- **Instrução dada**
No trecho citado, a quem e a qual obra se atribui a frase "há situações em que a diferença não é a priori recusa de similaridade"?

== Trecho citado

Folha de S. Paulo
A manutenção do patriarcado está na raiz da
feroz política de Estado antifeminista
"Homens sem mulheres, uma piada
cruel", esta frase de história passada num campo de prisioneiros aliados
na Segunda
Guerra pode ser interpretada como machista. Seria mera queixa
de carência sexual. No texto, porém, soa como aguda reflexão sobre a condição
masculina entregue a si mesma, sem a alteridade feminina.
A democracia liberal e a vulgarização da psicanálise habituaram a consciência moderna a apostar na diferença genital como marca exclusiva de uma ética da alteridade sexual. No entanto, "há situações em que a diferença não é a priori recusa de similaridade" (Achile Mbembe em "La Domination Universelle"). Quer dizer, é preciso buscar além da genitalidade pontos comuns entre os sexos.

====
== Bloco de dados

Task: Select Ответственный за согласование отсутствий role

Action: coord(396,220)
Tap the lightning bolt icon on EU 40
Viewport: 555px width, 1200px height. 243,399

====

- **Resposta completa**
A Achile Mbembe, na obra "La Domination Universelle".